The immediate casualty of the report about Mullah Omar’s death was the second round of the Afghan peace talks which was scheduled to take place on 31 July in Pakistan. A statement issued by the Pakistan Foreign Office announced the postponement of the talks at the request of the Taliban. Until the dust settles down following the death of Mullah Omar and the new Taliban leadership is able to consolidate its grip over the movement, it is highly unlikely that the next round of the peace talks would take place. This is particularly so because there are hardliners within the Taliban movement who are opposed to the peace talks with the Afghan government which is viewed by them as an American puppet. Therefore, what one can expect in the near future is the intensification of attacks by the Taliban as Mullah Mansoor tries to consolidate his grip on power by rallying the Taliban rank and file, especially those elements which are opposed to peace talks with the Afghan government. This is precisely what has happened. The Taliban launched a number of major attacks in different parts of Afghanistan from 6 to 9 August causing the death of over 100 and wounding hundreds others. On the other hand, the Afghan government would also be reluctant to continue the process of peace talks until the new Taliban leadership is in a secure position to represent the Taliban movement as a whole.

The latest Taliban attacks prompted Afghan President Ashraf Ghani to charge at a press conference on 10 August in Kabul that whereas Afghanistan had hoped for peace, war had been declared on it from the Pakistani territory. While pointing out that the Afghan intelligence agency had confirmed the death of Mullah Omar , Ashraf Ghani stressed that this development had “reaffirmed the fact that the war in Afghanistan is fought for and by others and that the so-called Amir-ul-Momenin, who apparently led and commanded the war, might not have existed.” He expressed the hope that the Pakistan leadership would take necessary steps to expand relations with Afghanistan rather than damaging them. At the same time, he warned that Afghanistan could no longer “tolerate to see our people bleeding in a war exported and imposed on us from outside.” The remarks by President Ashraf Ghani should be seen against the background of the uncertainty caused by Mullah Omar’s death, the unsubstantiated charges of ISI’s complicity with the new Taliban leadership, the domestic opposition that he faces mainly from the elements associated with the Northern Alliance, and his consequent need to sound strong in the face of the Taliban’s renewed attacks. Pakistan, therefore, would be well advised not to over-react to Ashraf Ghani’s press statement.

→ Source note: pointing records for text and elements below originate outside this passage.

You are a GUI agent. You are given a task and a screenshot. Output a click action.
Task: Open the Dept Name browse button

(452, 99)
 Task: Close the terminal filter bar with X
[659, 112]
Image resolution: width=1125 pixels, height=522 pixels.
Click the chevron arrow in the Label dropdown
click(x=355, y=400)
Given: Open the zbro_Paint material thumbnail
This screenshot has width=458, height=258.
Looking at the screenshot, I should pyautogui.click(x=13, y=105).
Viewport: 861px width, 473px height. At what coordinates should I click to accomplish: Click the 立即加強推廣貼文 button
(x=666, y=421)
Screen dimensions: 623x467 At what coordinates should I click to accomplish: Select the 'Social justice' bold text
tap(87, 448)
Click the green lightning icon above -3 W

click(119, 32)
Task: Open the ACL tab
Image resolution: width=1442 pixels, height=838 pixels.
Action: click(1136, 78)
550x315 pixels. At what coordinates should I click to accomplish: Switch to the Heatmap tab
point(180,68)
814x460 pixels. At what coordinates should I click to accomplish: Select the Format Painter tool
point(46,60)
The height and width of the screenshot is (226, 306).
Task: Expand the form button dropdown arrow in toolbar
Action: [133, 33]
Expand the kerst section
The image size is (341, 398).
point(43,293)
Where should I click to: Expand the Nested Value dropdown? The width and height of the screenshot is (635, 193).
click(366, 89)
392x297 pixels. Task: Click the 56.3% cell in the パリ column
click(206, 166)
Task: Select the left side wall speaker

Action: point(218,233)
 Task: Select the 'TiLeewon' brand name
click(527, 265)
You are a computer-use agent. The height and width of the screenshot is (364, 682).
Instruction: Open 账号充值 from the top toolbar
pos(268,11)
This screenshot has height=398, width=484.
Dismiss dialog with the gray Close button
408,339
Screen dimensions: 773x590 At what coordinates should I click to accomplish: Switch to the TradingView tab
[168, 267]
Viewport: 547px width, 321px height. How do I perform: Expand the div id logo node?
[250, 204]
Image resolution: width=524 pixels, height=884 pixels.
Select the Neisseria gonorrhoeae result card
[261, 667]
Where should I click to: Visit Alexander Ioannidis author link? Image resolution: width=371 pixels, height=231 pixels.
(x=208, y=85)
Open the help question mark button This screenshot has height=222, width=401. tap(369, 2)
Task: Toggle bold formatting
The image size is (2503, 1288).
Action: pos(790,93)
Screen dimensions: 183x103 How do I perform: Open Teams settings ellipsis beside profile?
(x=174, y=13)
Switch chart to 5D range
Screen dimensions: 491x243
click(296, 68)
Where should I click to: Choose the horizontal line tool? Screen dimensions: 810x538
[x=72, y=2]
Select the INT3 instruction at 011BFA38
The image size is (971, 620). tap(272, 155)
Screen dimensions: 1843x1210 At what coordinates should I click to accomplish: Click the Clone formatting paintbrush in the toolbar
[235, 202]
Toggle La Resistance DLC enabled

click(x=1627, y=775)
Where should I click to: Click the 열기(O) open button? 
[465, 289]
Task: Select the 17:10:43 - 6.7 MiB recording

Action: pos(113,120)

Mullah Omar’s death and the subsequent developments have indeed derailed the process of Pakistan-brokered Afghan peace talks to which a great deal of expectations had been attached as shown by the presence of the representatives of the US and China at the first round. Going by President Ashraf Ghani’s above mentioned remarks, these events have also had a negative impact on Pakistan-Afghanistan relations, thus, providing greater scope to India to fish in troubled waters at Islamabad’s expense. Islamabad must be sensitive to President Ashraf Ghani’s delicate position in launching the initiatives last year for the improvement of relations with Pakistan and a peace settlement with the Taliban, despite strong domestic opposition. Therefore, while encouraging both the Afghan government and the Taliban to resume the peace talks within the framework of an Afghan-led and Afghan-owned peace process, we should take all possible steps to allay President Ashraf Ghani’s legitimate concerns. Simultaneously, we should reiterate our own concerns regarding the support extended to terrorist activities in Pakistan by the remnants of TTP who have taken refuge on the Afghan soil and by the Indian agents operating from the Afghanistan territory. We also need to understand that Iran’s cooperation with Pakistan would be invaluable and indispensable in restoring durable peace and stability in Afghanistan.